L'Ombre de l'Olivier

The Shadow of the Olive Tree

being the maunderings of an Englishman on the Côte d'Azur

19 July 2007 Blog Home : July 2007 : Permalink

Ban The Rich & The Degreeless

In the ongoing battle of Boris vs Polly Pot we have an excellent example today of why Boris is better by looking at their respective columns today. We shall ignore the tone (Polly miserable puritan, Boris jovial) and look at the content. Polly sez (and I summarise) "Rich people shouldn't gove money to charity, they should all pay higher taxes instead". Boris on the other hand shows that the government appears to be run by a bunch of clueless imbeciles who prefer mindless form filling and box ticking to commn sense.

Polly's column is a little incoherent. Firstly she bemoans the idea that rich people don't give as much to charity (proportionately) as poorer people, although there is a bizarre statistic lodged in this bit:

[I]n Britain, the rich give a lower proportion of their wealth than others, with more donors in the north east than the south east, and more women than men. The total value stays pretty steady at 0.9% of GDP.

0.9% of GDP by region, over time? or what? GDP seems an odd measure for charitable giving by individuals. But I'm allowing myself to get trapped in irrelevant ratholes.

The main thrust of Polly's prattle is that the rich need incentives to give to charity (as opposed to being filled with pure altruistic satisfaction) and that because of tax breaks the government gets less dosh because the charity gets the tax on the donation that the government would have otherwise received. Oh and this applies no matter whether the donor picks a "Cruelty To Dogs In Japan" (Rathole2 - Korea is usually the country associated with cruelty to dogs) or some more worthy cause that Polly approves of.

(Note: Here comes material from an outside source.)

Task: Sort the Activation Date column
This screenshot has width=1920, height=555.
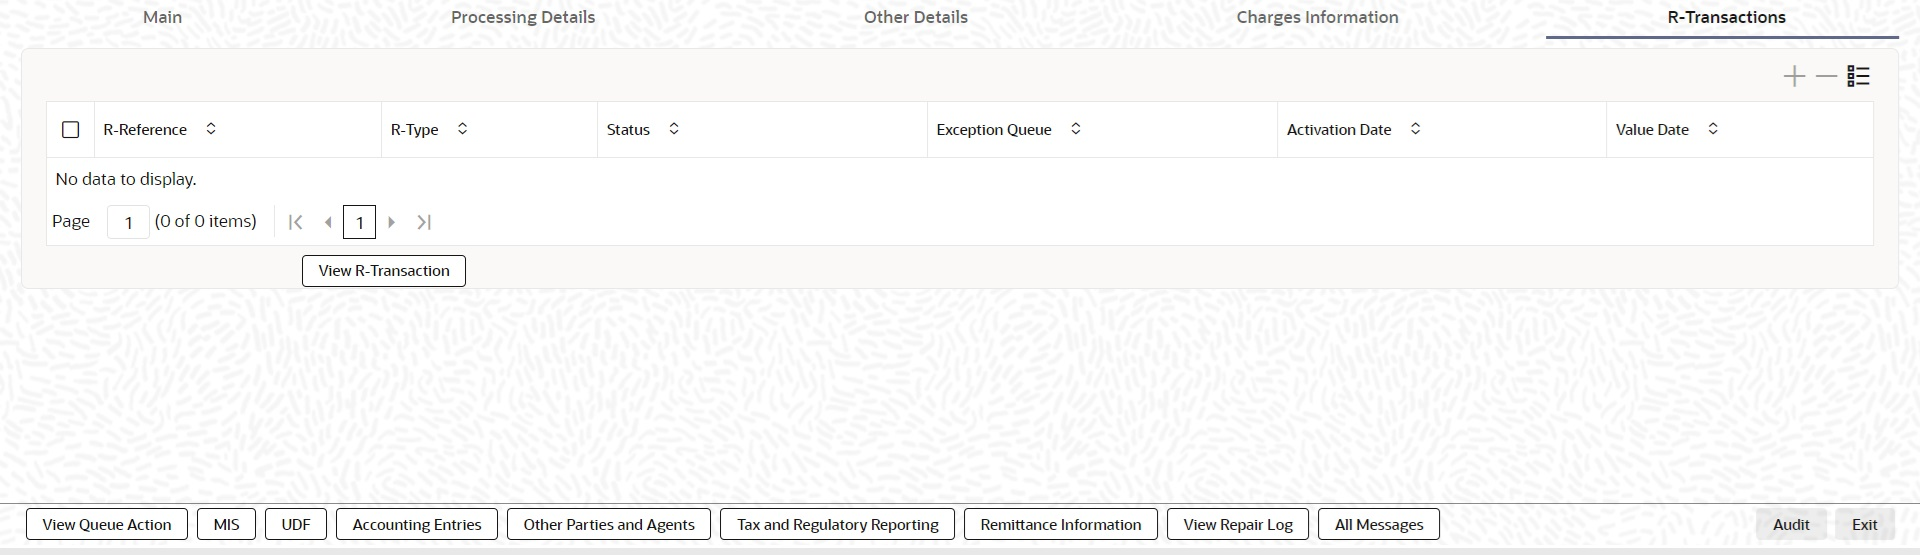Action: 1415,129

It seems that the gospel according to Polly is that only the government can spend money wisely and everyone should
give money to the government and not to charity. You see charities often waste money:

So long as they fulfil the very basic requirements of probity, registered charities may cover a multitude of crankiness and inefficiency: cut-throat wasteful competition between near-identical tin-rattlers, advertising campaigns that distort important social issues; or empire building charity managers with little genuine assessment of their outcomes. Of course many are excellent, but, good or bad, the taxpayer has to pony up that 28% extra for every pound put in a tin.

Donors with their hefty cheques can cause serious trouble for good charities doing difficult, skilled work. Masters of the Universe are used to running the show themselves in their own companies, and they think they know best how to run any organisation. Sometimes they do, but sometimes the cash comes at a high price. Once they've got all the "toys", the danger is that using their money to run poor folk, their schools, their estates or their children is just the most fun toy of all.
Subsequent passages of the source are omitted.